• [WHAT THE TASK ASKS]: Output the lines of the records from the one containing "The image size" through the last, both ends included. Leave pictures out.

• [Saved entries]:
+===+
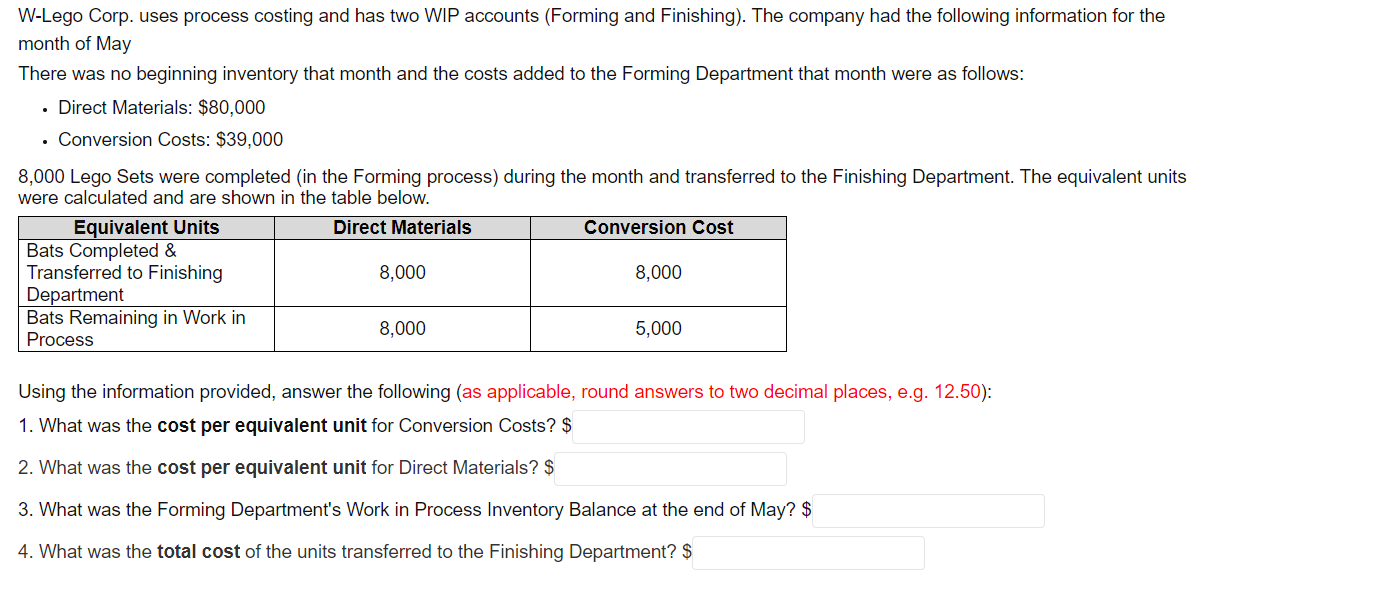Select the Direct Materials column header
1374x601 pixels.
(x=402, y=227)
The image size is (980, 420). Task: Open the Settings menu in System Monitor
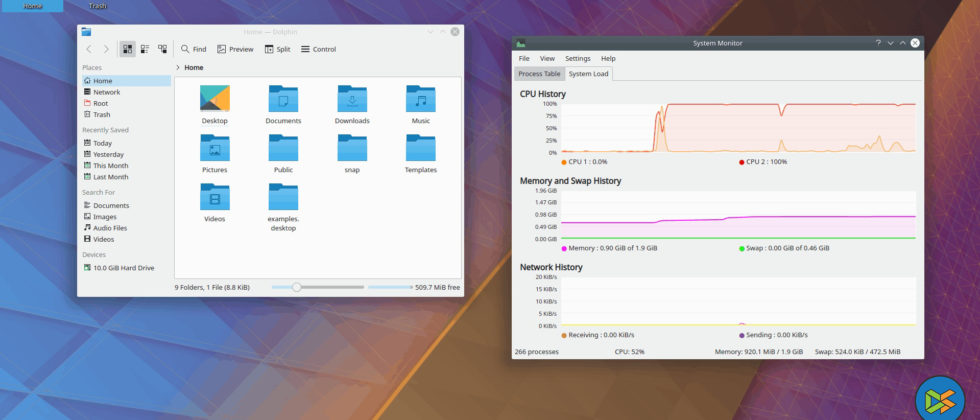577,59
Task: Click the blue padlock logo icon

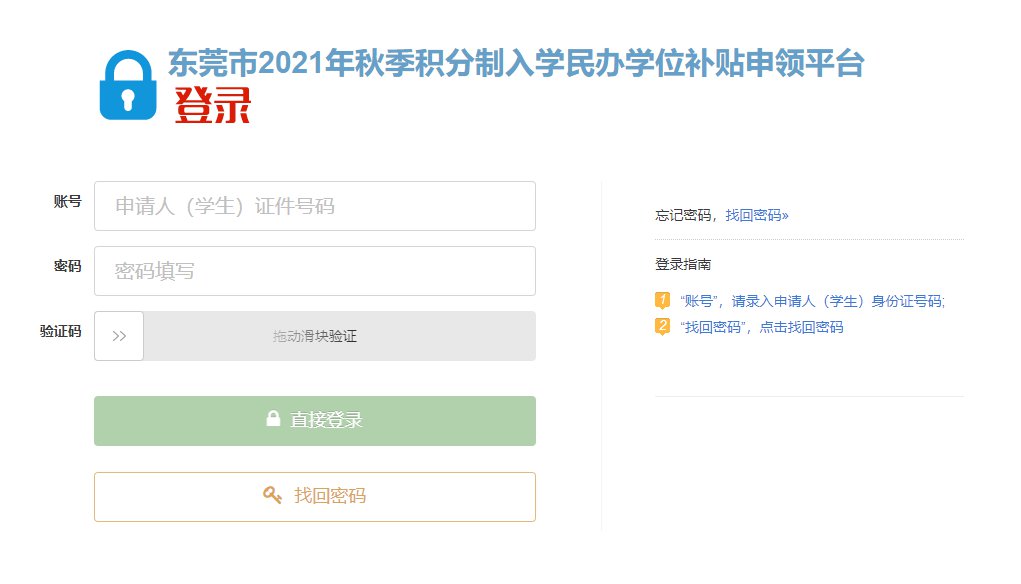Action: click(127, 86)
+===+
• [ANSWER FOR THE TASK]:
The image size is (980, 420). Task: Open the Settings menu in System Monitor
577,59
Task: Click the blue padlock logo icon

Action: click(127, 86)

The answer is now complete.